Resistance Rates of Intra-Abdominal Isolates from Intensive Care Units and Non-Intensive Care Units in the United States: The Study for Monitoring Antimicrobial Resistance Trends 2010-2012

Background: Enterobacteriaceae (3,235 isolates), Pseudomonas aeruginosa (476 isolates), and Acinetobacter baumannii (106 isolates) from inpatient intra-abdominal infections (IAIs) were collected for the 2010-2012 Study for Monitoring Antimicrobial Resistance Trends (SMART) program in the United States. This report evaluates the in vitro activity of several antimicrobial agents recommended for treatment of IAIs and compares profiles of isolates from intensive care units (ICUs) and non-intensive care units (non-ICUs). Methods: Gram-negative bacilli from hospitalized patients with IAIs were obtained each year from 2010-2012 from hospitals in the United States and tested for susceptibility to 12 antibiotics according to 2012 Clinical and Laboratory Standards Institute (CLSI) guidelines. Results: The most active agents against members of the Enterobacteriaceae family from both ICUs and non-ICUs were amikacin, ertapenem, and imipenem-cilastatin, whereas the least active agent was ampicillin-sulbactam.

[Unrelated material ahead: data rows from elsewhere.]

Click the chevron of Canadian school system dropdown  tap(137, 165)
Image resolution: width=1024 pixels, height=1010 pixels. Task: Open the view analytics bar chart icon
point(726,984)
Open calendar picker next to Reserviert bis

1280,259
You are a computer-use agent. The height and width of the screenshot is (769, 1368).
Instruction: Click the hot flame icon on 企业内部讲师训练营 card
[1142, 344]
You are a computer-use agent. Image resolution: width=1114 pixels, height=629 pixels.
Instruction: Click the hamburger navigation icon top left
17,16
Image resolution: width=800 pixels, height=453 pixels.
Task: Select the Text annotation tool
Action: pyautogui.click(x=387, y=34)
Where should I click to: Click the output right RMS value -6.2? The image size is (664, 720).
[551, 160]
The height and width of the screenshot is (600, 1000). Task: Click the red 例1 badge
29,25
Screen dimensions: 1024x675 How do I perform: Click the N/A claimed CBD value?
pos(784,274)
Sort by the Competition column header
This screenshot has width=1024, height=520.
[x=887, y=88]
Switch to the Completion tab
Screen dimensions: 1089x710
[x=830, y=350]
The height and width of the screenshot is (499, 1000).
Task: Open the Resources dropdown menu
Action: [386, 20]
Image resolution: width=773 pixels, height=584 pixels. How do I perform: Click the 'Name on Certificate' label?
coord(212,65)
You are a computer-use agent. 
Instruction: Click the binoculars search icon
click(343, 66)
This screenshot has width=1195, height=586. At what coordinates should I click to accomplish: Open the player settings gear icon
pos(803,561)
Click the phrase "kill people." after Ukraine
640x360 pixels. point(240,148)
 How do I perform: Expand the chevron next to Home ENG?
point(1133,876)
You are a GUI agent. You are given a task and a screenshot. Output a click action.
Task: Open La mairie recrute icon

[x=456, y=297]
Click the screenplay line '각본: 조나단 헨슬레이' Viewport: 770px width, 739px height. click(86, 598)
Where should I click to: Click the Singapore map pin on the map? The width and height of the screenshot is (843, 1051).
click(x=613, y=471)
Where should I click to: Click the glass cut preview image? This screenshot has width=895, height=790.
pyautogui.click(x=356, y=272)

Amikacin was the only agent with good activity against P. aeruginosa, whereas none of the agents tested exhibited substantial activity against A. baumannii. Amikacin, ceftazidime, ceftriaxone, ciprofloxacin, levofloxacin, and imipenem-cilastatin were significantly less active against Enterobacteriaceae from ICU patients, whereas cefepime and ceftazidime were significantly less active against P. aeruginosa from ICU patients. Intensive care unit isolates were more likely to be multi-drug-resistant than non-ICU isolates, although there was no difference in extended-spectrum -lactamase (ESBL) production rates between the two patient groups. Conclusions: Despite increasing resistance trends, in this study amikacin, ertapenem, and imipenem-cilastatin were shown to have good in vitro activity against the most frequently isolated gram-negative bacilli from IAIs in ICU and non-ICU settings.